We continue the series whose main character is reactive programming. For our further deliberations it will be important to repeat some regularities connected with it.
As we already know, Reactive Programming is built around stream processing. Data is handled as a stream of data points passing through a pipeline of functions or operators. Each operator can transform and manipulate the data before it is passed to the next operator.
Operators can be a map, a collection, but also other elements. These operations are chained until the transformed data is returned.
It is clear that writing a program that will work and be useful requires us to be able to work with reactive streams. This work, in turn, will not be effective, even impossible if we do not know how to create or transform streams. Today we’re just talking about the most common methods of creating and transforming them.
The map here is the same as the java 8 stream map, used to convert elements.
It is used for synchronous, non-blocking 1-to-1 transformations
For example. If you have a list of String and want to convert them all to uppercase, how would you do it? You would have to go through the List using a for or foreach loop and convert each element.
One example is converting a list of integers and then the square of each number. The map function is also an indirect operation and returns the stream of the transformed element.

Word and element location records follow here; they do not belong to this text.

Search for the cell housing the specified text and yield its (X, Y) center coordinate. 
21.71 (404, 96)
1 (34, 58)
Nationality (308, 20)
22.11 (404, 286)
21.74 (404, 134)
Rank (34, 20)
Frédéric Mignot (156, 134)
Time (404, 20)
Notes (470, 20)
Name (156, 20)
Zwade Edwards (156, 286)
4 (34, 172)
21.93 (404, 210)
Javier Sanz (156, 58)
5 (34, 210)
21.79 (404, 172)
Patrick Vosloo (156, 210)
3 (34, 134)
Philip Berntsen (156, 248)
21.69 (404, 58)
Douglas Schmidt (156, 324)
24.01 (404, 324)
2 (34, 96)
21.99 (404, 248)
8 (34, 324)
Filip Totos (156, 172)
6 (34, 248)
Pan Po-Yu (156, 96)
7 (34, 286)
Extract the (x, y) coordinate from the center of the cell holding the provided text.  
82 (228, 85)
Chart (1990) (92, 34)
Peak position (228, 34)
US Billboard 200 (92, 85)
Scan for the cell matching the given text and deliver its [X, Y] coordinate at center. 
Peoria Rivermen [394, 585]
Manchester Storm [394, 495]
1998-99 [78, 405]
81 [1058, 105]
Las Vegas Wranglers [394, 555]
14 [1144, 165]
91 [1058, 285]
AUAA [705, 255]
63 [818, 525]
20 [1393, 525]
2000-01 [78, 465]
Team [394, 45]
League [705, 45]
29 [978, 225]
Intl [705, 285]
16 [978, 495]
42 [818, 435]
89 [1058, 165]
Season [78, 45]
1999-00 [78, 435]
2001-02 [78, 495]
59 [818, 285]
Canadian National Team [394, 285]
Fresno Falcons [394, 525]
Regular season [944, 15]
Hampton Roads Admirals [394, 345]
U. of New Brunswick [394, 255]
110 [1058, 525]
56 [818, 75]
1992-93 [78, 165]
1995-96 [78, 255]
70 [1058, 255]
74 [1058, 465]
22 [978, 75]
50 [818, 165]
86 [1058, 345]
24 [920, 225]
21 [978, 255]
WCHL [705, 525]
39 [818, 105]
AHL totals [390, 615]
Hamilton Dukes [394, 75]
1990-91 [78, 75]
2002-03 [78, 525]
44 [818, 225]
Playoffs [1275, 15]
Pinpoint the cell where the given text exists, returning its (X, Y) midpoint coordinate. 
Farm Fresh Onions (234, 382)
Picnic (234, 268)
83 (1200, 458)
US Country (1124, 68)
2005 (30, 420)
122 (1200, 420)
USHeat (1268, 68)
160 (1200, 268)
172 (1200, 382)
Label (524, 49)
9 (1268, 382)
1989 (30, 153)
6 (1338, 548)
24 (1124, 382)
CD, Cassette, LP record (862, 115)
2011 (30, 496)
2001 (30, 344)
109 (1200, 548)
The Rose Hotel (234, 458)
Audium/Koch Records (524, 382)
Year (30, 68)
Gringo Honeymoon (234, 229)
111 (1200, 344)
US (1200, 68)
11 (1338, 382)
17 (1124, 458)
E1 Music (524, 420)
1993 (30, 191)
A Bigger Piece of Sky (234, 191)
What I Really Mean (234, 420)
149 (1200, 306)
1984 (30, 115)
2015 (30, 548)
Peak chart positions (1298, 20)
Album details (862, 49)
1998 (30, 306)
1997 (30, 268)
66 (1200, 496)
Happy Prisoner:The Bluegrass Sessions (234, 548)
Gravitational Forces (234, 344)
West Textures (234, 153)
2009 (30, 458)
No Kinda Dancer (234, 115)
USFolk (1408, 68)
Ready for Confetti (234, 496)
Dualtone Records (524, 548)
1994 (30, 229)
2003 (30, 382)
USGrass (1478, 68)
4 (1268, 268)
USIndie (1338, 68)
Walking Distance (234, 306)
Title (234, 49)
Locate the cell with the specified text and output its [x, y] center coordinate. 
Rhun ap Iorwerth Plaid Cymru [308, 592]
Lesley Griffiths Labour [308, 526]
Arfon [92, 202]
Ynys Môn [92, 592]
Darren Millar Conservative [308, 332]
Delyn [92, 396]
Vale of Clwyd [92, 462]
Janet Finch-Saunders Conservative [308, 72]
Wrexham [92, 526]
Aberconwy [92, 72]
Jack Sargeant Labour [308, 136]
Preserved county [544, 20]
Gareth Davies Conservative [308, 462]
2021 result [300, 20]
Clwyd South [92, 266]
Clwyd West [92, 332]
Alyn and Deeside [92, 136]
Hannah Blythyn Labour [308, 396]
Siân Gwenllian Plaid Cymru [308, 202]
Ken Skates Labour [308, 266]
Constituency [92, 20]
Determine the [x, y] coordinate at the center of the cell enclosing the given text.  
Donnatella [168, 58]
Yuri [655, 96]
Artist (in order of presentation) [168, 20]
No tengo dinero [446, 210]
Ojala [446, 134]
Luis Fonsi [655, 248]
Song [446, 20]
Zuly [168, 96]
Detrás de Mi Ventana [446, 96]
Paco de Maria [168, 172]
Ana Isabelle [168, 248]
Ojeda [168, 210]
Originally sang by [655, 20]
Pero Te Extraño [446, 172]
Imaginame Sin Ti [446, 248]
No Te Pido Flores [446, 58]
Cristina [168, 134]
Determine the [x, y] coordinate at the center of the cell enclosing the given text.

Flatmap is also an element conversion, but the difference is that flatmap converts elements to streams and then combines the streams into one large stream.
Applies to asynchronous (non-blocking) 1-to-N transformations
For each <T> input element, flatMap maps it to Publisher<V>. The general case is that a Publisher may emit multiple elements.
The flatMap method is similar to the map method with the key difference that the provider you supply it with should return a Mono<T>or Flux<T>.
The reactor filter is the same as the java 8 stream filter.
It goes through all the elements present and removes or filters out all those elements that do not match the specified condition with a meaningful argument. It is basically an operation that takes place between the stream interface. The function returns an output stream containing elements of the input stream that match the given conditions.
This operation may seem unfamiliar. As the name implies, „compression” involves combining multiple streams one-to-one.
There is another reason, because in each flux or mono stream, the speed of each stream is different. The zip function is also used to synchronize two streams. For example, we add another stream here. This stream will continuously emit elements. The speed of the other stream is limited to emit one element every second. That the combined stream will also be sent to the other stream. This results in a stream alignment.